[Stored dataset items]

**********

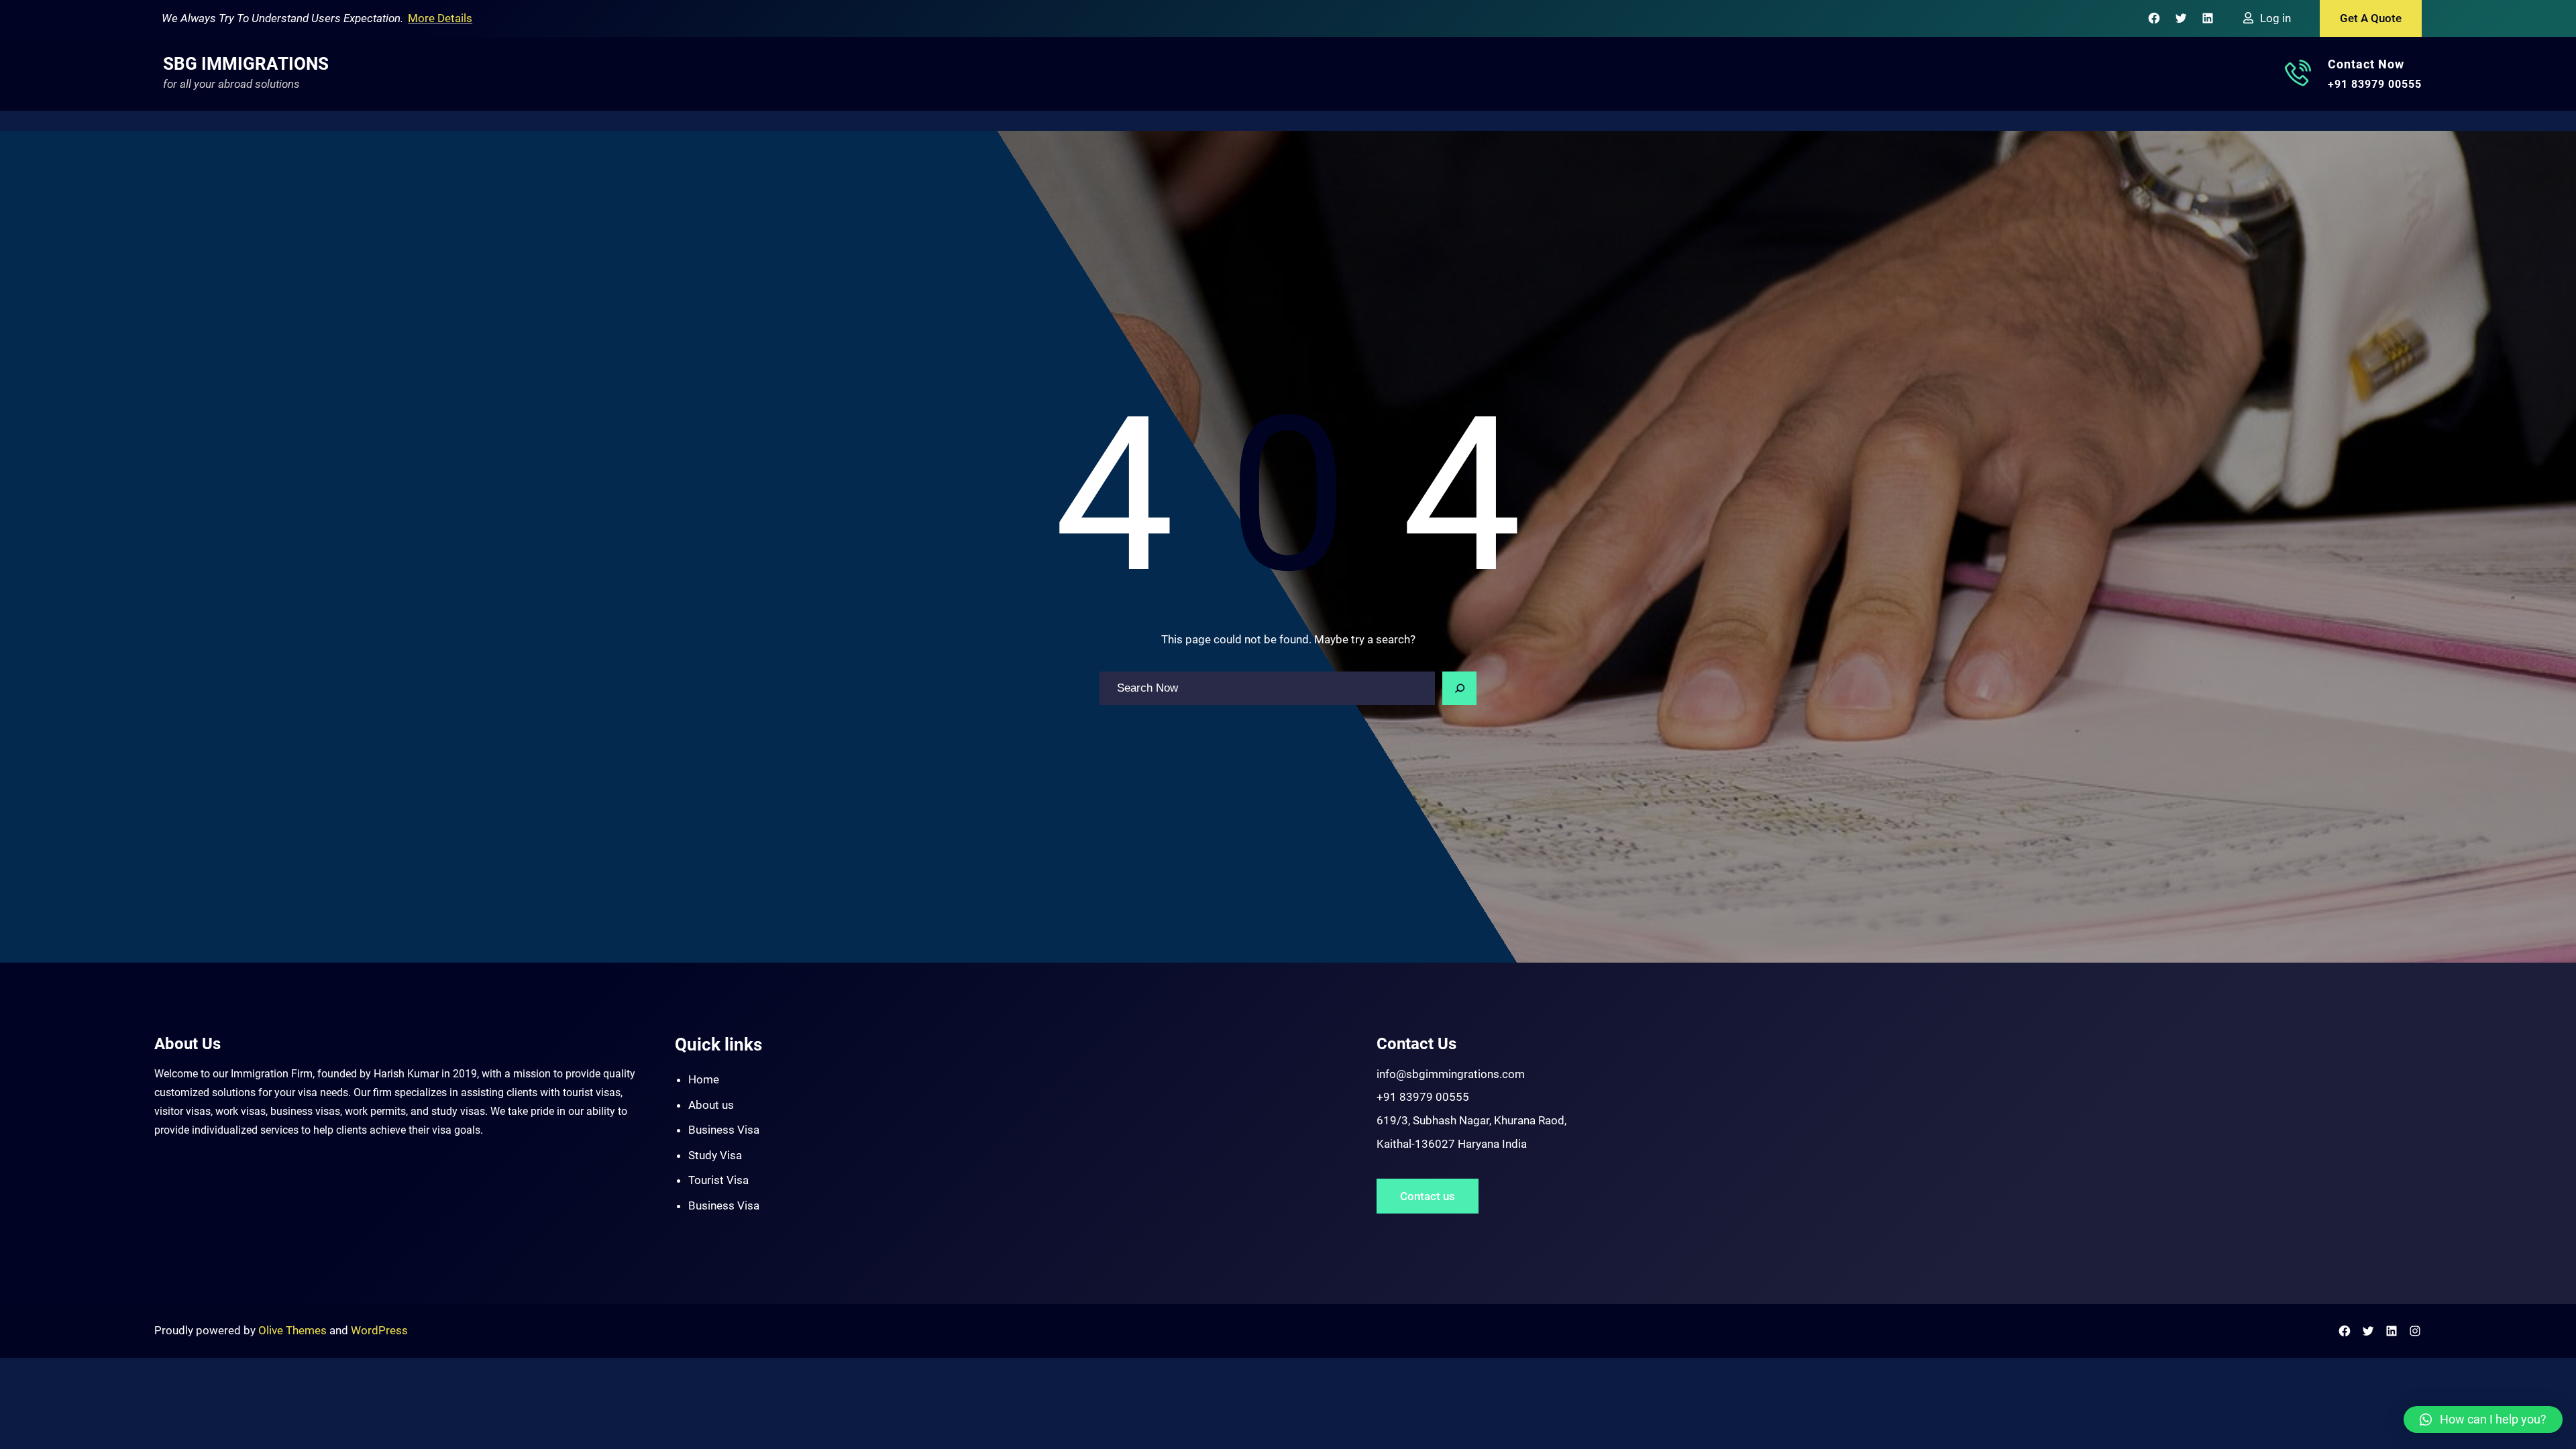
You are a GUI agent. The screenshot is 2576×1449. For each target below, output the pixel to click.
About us (711, 1105)
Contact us (1427, 1196)
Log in (2275, 18)
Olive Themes (293, 1330)
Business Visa (723, 1129)
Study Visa (715, 1155)
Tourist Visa (718, 1180)
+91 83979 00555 (2375, 84)
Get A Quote (2371, 18)
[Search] (1459, 688)
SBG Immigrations (246, 64)
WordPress (379, 1330)
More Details (440, 18)
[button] (2483, 1419)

**********

The reply should repeat the data in full, exactly as given, and contain no pictures.

You are a GUI agent. The screenshot is 2576×1449. For each target below, output the pixel to click.
About us (711, 1105)
Contact us (1427, 1196)
Log in (2275, 18)
Olive Themes (293, 1330)
Business Visa (723, 1129)
Study Visa (715, 1155)
Tourist Visa (718, 1180)
+91 83979 00555 (2375, 84)
Get A Quote (2371, 18)
[Search] (1459, 688)
SBG Immigrations (246, 64)
WordPress (379, 1330)
More Details (440, 18)
[button] (2483, 1419)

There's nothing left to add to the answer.